*Source records:*
━━━━━━━━━━━━━━━━
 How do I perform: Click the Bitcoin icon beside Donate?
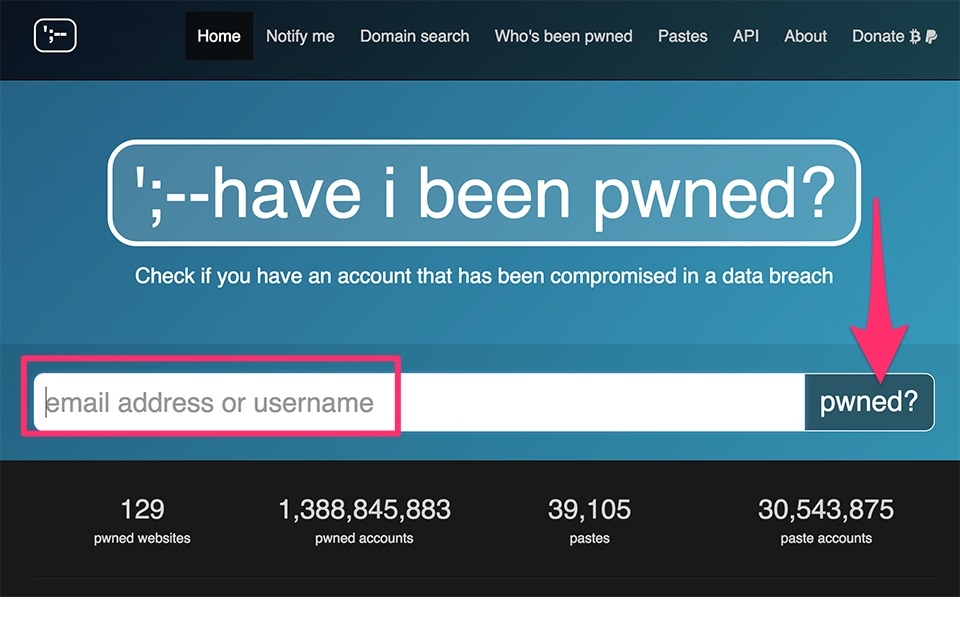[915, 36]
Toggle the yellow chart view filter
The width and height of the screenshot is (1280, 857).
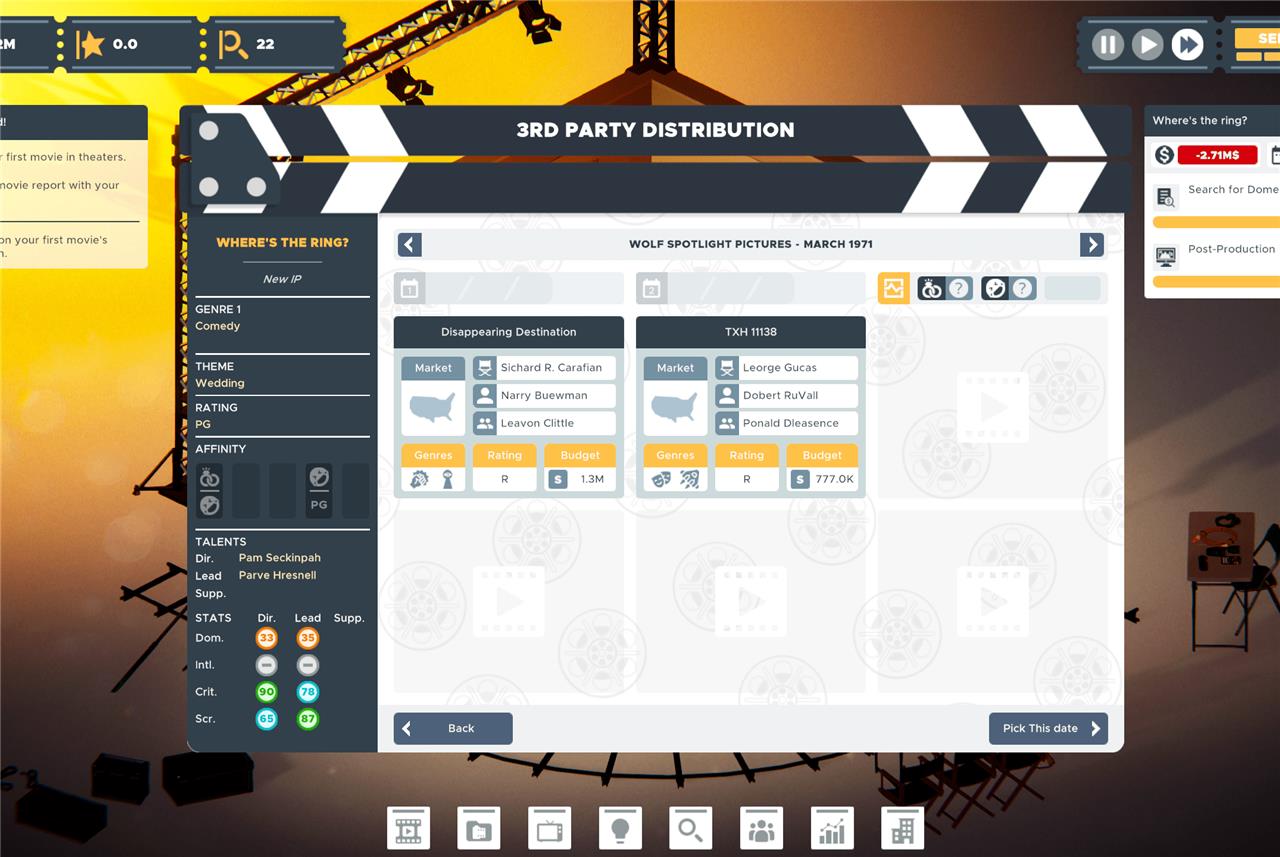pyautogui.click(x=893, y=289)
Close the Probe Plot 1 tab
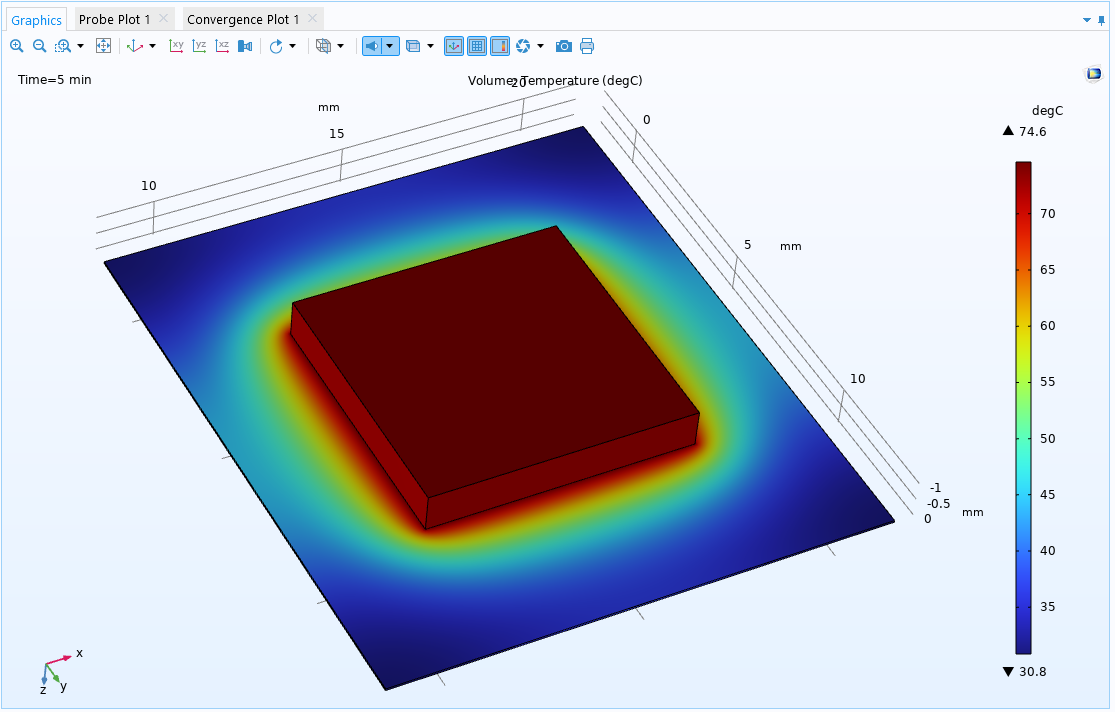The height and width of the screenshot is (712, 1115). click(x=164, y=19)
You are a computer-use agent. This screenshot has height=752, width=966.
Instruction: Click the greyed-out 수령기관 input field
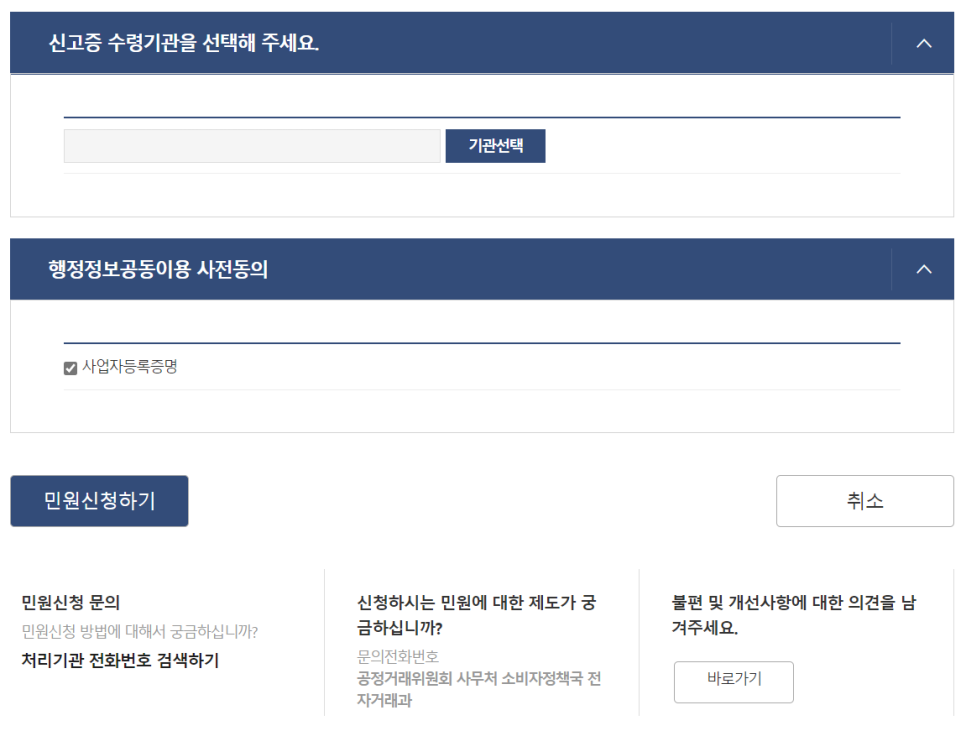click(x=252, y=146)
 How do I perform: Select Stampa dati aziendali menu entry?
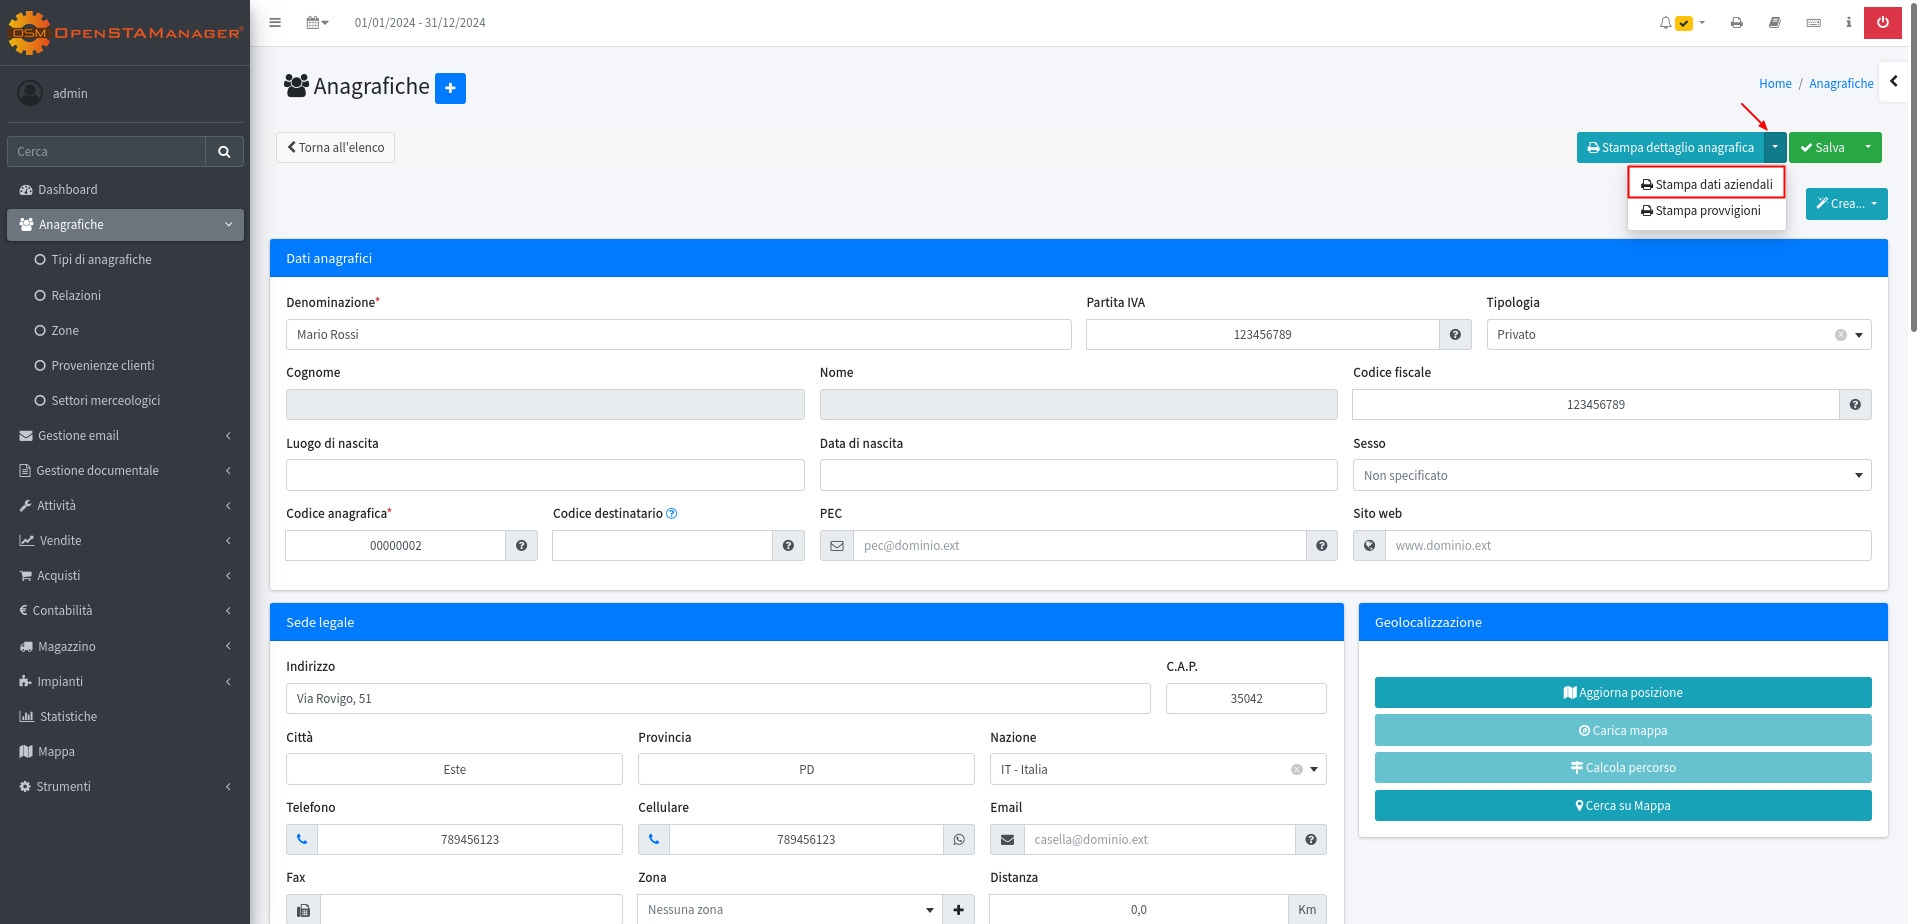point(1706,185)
━━━━━━━━━━━━━━━━
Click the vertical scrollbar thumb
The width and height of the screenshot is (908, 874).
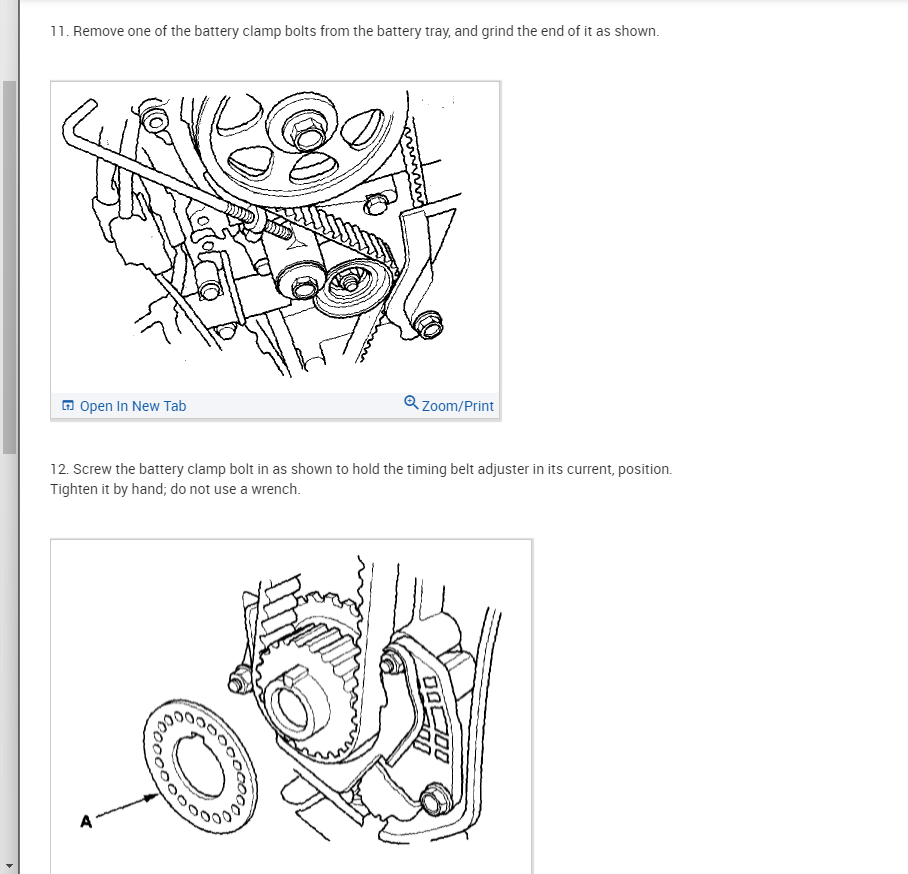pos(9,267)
━━━━━━━━━━━━━━━━
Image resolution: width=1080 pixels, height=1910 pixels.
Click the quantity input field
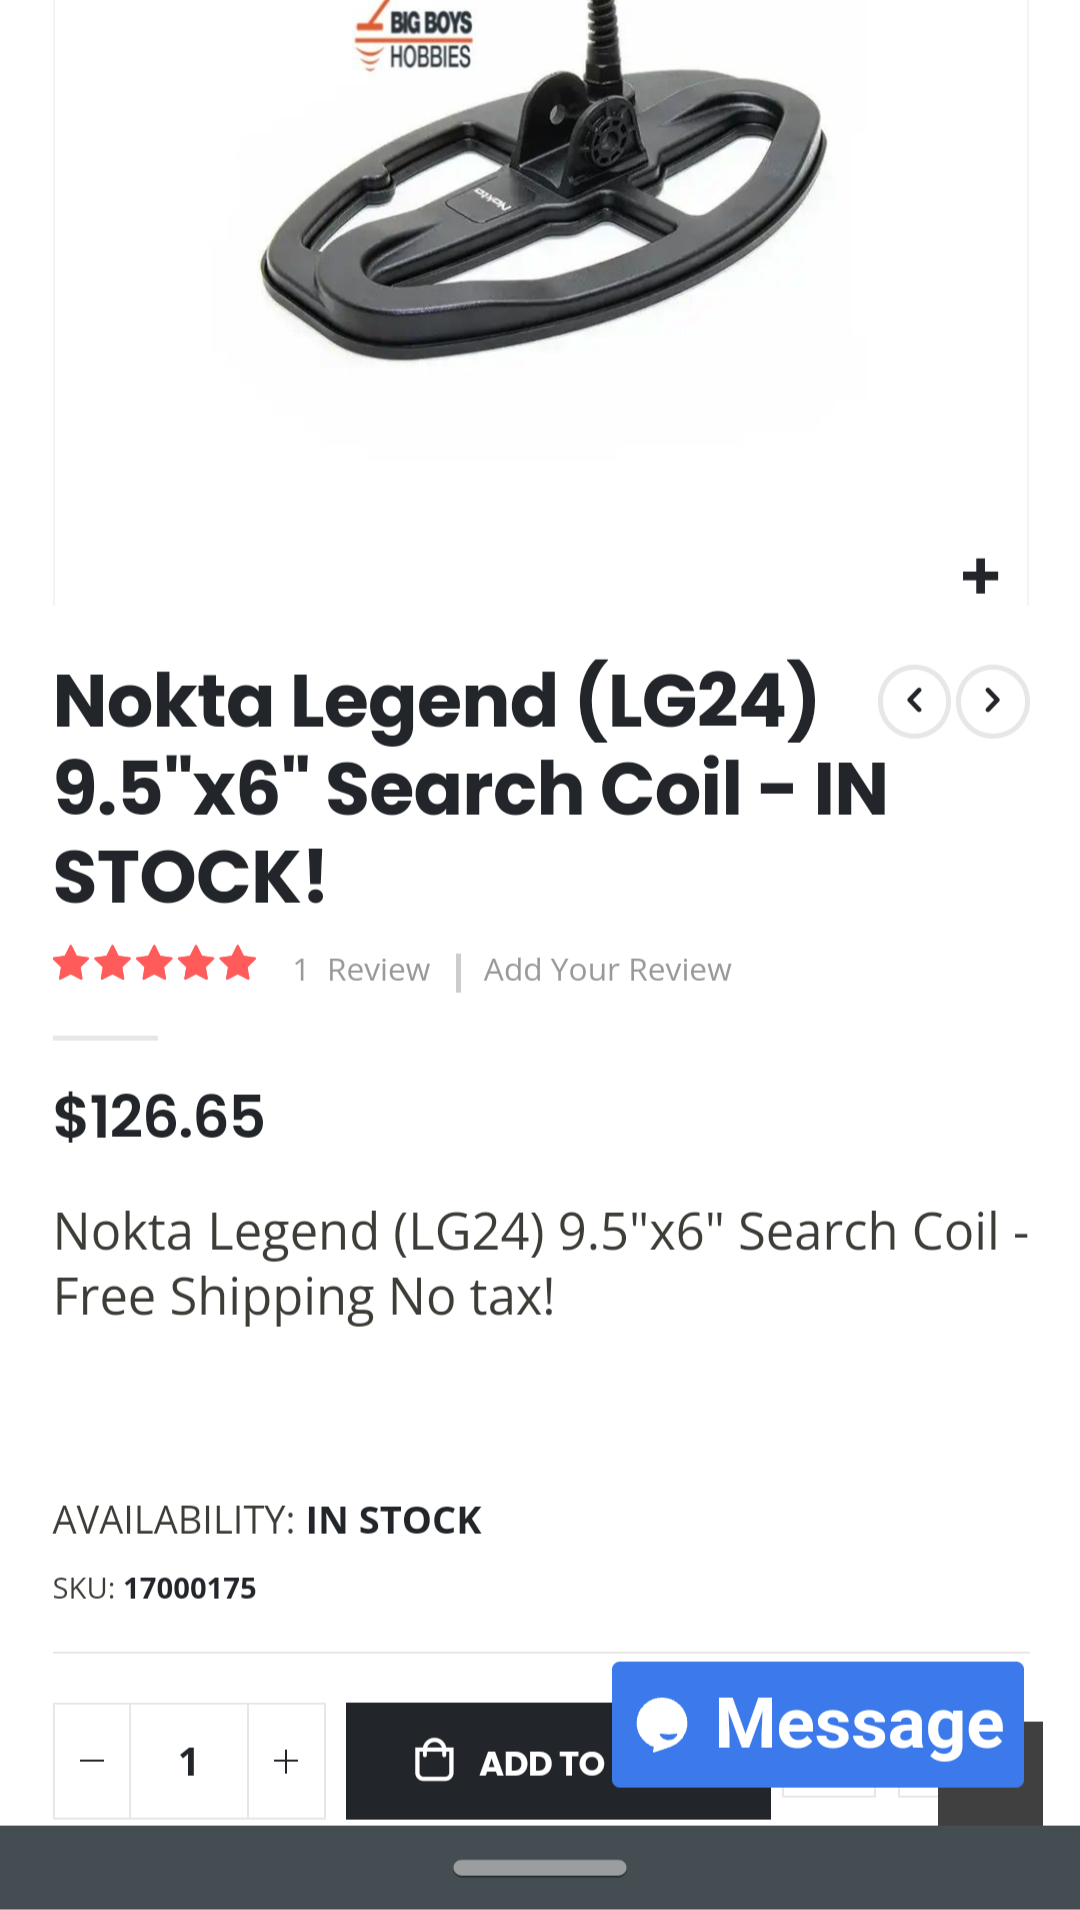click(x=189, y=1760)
━━━━━━━━━━━━━━━━
*How to complete this task:* With pictures excluded, reproduce exactly the lines above from the one containing "How do I perform: Click" down to the one containing "You are a computer-use", those two included.

*Answer to this task:*
 How do I perform: Click the Bitcoin icon beside Donate?
[915, 36]
Toggle the yellow chart view filter
The width and height of the screenshot is (1280, 857).
pyautogui.click(x=893, y=289)
Close the Probe Plot 1 tab
The height and width of the screenshot is (712, 1115). click(x=164, y=19)
You are a computer-use agent. This screenshot has height=752, width=966.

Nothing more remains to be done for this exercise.